Sharing the same design concept of the VW W8 and W16 engines, the W12 is essentially two 15-degree VR6 engines joined at 72 degrees. While this design made the engine extraordinarily compact, the W12 has many compromises:
Compared to V12s, the W12 has poor air flowing characteristics. It is also not well balanced, thus rev-limited and less refined. Moreover, the crown of the pistons is slanted to the thrust side. This unfortunately puts a lot of pressure on the piston skirt and the thrust side of the cylinder bore, resulting in lower efficiency and more wear.
For these reasons, I have to put the Volkswagen W12 into Tier 3 despite its reasonable reliability record. What also hurts this engine is the fact that it is virtually impossible to do any work on it in the car; engine removal is about needed every time something small goes wrong.


The first direct-injected production V12, the N73 is conceptually two N53s joined at 60 degrees, though it has a higher grade of build and is oversquare. Just like the N74, the N73 has a lot less plastic than its six-cylinder counterpart.
The N73 also has the honor of being the only V12 engine with variable valve lift in the form of Valvetronic. This system slightly improves efficiency by reducing pumping loss and is responsible for making the N73 the most economical naturally aspirated engine on this list.
Overall, the N73 is not a bad design. Early in the production cycle, the engine had issues with the direct injection system and the cooling system.

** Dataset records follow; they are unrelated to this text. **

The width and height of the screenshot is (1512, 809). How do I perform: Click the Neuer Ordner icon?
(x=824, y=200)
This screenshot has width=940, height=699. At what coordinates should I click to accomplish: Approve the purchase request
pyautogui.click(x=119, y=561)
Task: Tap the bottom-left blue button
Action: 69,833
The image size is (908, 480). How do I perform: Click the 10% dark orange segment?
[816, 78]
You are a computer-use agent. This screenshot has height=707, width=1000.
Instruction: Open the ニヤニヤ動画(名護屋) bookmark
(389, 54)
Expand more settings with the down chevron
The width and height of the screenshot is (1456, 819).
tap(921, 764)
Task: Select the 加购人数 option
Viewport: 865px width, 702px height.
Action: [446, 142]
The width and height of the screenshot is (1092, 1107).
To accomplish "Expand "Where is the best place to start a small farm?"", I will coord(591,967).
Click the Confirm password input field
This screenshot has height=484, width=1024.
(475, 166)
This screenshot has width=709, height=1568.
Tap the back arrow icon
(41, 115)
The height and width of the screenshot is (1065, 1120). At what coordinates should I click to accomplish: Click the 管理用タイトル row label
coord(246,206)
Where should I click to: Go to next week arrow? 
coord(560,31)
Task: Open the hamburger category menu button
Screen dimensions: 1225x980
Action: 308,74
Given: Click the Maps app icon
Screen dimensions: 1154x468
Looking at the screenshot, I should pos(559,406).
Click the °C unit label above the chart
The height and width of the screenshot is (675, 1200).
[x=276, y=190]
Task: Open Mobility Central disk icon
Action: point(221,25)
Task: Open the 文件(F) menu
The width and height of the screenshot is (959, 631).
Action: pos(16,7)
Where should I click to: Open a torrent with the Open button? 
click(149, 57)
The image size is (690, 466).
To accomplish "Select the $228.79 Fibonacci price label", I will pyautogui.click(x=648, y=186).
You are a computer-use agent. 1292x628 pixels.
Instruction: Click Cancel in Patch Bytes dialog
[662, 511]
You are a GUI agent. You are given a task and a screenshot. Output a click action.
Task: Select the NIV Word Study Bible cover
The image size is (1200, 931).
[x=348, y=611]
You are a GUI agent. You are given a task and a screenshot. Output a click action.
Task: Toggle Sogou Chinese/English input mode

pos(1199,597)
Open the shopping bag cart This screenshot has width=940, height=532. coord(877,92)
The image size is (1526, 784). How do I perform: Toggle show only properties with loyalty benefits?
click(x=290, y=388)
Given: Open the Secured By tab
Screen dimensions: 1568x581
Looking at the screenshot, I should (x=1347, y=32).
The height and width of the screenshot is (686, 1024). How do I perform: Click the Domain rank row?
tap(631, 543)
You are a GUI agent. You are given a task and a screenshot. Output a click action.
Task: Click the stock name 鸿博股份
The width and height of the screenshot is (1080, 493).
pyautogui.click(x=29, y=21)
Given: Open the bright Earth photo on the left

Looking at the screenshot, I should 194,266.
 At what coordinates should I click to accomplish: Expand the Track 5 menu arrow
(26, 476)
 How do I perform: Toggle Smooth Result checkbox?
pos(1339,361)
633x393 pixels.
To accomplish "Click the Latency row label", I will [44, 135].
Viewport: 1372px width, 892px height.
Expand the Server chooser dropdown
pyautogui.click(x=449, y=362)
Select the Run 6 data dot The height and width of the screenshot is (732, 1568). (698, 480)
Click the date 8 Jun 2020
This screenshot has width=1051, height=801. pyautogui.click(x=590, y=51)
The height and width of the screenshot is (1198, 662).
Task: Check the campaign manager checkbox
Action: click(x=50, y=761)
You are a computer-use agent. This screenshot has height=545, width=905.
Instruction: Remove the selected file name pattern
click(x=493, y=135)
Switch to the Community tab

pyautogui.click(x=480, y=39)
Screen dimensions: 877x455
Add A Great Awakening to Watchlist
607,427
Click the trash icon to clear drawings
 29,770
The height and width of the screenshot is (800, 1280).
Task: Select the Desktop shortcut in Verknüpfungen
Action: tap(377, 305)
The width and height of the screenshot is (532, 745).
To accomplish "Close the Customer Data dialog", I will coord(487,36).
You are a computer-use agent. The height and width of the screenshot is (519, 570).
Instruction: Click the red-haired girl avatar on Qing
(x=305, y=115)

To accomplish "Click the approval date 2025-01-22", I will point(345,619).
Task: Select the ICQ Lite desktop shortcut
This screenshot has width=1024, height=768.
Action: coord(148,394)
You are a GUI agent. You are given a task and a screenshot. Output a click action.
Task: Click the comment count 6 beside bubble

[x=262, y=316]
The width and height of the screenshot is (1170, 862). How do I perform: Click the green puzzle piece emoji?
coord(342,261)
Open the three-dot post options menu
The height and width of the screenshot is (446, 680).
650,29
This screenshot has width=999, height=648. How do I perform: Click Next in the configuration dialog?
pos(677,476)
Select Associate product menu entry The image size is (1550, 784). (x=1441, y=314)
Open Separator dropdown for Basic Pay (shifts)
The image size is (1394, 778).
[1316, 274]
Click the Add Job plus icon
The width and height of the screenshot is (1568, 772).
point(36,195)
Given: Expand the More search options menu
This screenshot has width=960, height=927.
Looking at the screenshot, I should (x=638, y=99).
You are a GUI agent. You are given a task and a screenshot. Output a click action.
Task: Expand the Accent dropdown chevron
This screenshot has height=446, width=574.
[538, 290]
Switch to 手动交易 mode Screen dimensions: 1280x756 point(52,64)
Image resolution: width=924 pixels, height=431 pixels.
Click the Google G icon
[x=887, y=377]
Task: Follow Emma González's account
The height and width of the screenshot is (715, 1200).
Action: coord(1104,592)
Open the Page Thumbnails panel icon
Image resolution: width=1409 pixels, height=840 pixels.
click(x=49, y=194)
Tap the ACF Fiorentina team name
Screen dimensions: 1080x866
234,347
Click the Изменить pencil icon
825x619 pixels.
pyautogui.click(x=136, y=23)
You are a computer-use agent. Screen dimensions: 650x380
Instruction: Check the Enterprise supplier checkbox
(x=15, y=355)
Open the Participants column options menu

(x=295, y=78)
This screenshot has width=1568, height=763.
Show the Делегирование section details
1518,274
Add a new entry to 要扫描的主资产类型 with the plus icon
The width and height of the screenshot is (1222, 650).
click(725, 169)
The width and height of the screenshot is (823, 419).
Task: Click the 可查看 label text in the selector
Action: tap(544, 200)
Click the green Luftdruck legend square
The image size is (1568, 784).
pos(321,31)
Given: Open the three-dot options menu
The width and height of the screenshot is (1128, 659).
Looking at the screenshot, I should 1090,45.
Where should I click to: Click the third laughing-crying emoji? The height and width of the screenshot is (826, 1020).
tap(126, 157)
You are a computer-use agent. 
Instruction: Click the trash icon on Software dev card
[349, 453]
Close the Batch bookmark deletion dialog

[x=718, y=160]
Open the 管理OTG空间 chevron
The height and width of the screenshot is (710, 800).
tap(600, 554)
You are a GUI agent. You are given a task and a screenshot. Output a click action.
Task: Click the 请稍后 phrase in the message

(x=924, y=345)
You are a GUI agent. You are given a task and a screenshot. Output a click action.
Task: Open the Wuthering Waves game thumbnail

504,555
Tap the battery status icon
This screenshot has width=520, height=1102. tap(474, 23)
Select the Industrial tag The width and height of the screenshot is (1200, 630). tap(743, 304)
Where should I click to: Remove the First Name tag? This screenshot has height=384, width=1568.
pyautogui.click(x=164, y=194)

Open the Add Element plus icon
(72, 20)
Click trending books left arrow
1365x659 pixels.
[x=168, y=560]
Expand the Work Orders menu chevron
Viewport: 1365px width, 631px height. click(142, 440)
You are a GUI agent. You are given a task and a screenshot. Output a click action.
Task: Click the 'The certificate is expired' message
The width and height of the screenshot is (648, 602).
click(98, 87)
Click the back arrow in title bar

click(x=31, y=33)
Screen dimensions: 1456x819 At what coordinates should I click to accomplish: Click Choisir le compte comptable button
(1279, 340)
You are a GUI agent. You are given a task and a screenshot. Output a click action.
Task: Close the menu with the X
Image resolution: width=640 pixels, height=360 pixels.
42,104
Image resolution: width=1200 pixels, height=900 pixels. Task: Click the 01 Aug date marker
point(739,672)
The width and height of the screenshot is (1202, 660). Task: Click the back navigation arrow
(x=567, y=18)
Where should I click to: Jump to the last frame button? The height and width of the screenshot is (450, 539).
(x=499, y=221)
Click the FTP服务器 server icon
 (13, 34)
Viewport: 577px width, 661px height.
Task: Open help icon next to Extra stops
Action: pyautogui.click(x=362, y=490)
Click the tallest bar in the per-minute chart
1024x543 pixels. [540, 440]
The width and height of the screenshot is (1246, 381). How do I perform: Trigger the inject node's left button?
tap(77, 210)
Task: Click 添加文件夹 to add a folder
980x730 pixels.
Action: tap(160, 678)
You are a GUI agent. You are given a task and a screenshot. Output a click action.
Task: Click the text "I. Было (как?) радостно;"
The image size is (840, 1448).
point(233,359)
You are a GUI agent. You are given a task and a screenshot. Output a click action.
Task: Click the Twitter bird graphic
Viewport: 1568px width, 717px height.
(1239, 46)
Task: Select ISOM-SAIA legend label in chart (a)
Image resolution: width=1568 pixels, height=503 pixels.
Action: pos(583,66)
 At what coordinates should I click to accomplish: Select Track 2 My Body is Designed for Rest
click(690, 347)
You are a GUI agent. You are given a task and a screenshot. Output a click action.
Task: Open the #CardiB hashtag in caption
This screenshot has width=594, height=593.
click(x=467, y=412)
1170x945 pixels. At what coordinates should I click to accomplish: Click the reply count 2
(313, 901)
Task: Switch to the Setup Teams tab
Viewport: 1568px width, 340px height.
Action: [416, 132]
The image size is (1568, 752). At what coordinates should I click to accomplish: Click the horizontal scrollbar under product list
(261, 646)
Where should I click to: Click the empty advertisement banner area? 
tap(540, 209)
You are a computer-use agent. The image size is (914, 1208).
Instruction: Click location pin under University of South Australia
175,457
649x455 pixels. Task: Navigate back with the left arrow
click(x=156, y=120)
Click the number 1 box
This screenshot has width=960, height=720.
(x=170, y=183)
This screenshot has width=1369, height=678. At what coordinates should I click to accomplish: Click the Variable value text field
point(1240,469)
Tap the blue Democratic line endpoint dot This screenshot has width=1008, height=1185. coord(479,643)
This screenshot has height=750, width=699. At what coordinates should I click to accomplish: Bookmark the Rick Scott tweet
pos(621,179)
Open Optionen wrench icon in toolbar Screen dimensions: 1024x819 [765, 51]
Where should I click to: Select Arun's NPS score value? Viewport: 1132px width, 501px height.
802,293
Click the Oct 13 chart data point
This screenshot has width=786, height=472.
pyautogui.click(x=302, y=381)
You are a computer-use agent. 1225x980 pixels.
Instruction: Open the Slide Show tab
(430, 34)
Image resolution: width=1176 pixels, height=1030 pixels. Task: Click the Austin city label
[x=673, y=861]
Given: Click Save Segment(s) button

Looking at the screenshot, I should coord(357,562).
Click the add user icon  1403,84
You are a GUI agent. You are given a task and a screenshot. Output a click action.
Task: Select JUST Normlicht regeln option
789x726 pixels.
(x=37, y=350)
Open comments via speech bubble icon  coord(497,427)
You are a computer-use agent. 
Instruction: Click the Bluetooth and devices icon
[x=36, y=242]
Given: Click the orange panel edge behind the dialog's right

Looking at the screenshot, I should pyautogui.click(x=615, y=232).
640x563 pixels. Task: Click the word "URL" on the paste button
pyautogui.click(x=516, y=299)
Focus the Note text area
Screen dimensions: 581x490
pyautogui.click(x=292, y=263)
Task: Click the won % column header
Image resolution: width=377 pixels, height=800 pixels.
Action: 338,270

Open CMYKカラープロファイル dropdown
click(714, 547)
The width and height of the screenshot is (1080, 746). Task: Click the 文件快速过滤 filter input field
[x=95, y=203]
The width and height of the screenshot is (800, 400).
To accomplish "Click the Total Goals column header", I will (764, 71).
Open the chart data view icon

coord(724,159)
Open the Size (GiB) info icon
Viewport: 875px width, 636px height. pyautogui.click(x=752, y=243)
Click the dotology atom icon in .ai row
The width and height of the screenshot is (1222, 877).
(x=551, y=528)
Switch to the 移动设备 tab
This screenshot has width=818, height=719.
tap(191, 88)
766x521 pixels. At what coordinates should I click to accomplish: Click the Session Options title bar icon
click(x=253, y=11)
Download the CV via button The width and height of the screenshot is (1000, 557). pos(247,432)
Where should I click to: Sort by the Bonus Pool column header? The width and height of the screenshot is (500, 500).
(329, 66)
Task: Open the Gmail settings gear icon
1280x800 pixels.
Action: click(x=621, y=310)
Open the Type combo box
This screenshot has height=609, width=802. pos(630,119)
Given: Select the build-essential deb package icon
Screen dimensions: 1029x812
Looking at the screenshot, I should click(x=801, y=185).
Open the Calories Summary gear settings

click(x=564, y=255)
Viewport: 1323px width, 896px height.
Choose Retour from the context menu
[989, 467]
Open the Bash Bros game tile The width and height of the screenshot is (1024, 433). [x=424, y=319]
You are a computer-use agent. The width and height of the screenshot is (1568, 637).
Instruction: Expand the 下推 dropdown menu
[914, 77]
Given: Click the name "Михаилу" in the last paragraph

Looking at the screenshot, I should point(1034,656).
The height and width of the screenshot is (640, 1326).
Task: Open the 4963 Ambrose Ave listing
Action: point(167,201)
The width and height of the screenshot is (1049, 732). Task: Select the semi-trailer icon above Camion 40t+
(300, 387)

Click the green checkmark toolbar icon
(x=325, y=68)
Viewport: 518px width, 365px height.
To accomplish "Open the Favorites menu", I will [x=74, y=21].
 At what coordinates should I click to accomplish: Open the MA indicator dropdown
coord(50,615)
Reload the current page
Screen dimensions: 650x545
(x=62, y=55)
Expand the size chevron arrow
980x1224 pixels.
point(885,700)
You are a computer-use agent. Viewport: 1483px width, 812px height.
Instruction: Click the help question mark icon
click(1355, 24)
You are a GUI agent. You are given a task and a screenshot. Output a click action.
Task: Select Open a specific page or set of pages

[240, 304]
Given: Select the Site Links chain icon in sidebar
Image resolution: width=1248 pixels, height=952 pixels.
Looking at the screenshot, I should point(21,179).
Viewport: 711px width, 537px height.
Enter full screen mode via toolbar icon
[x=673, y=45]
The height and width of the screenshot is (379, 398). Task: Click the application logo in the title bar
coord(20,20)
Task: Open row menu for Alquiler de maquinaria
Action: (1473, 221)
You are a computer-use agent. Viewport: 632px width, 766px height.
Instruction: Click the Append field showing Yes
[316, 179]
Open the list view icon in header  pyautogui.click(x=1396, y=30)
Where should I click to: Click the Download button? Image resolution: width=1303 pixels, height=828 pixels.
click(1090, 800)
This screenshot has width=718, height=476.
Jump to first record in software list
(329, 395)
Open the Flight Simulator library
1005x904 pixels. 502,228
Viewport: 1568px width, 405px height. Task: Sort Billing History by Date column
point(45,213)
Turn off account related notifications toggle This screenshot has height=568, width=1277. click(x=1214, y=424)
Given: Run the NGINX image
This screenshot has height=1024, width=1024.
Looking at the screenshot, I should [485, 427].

However, updated parts have long been available. The engine does not rank high because it is only fitted into overall unappealing large sedans.

Mercedes M137

On the bottom, we have the Mercedes M137 naturally aspirated V12. Successor to the legendary M120, the M137 was a cheapened design that went too far. Originally displacing 5.8L, it was down on power and more importantly construction. It has an open deck design with weak cylinder bores and a weak block assembly. Hence, the cylinders go out of round at load. Despite it being an open deck design, the engine liked to overheat around the center cylinders as a result, and bore scoring and excessive piston wear are common. It is said that the M137 can survive for long only if driven continually at high speed, while long idles and traffic jams kill it.
Additionally, and as I touched on with the M275, the M137 has poorly flowing heads due to its SOHC design. Despite being a V12, it has a rather low redline. The engine also has a couple of leaking points, most notably the oil cooler and the rear main seal. Cylinder deactivation was problematic, too. In fact, one could say that the bad reputation that the W220 S-Class has is thanks in large part to the M137.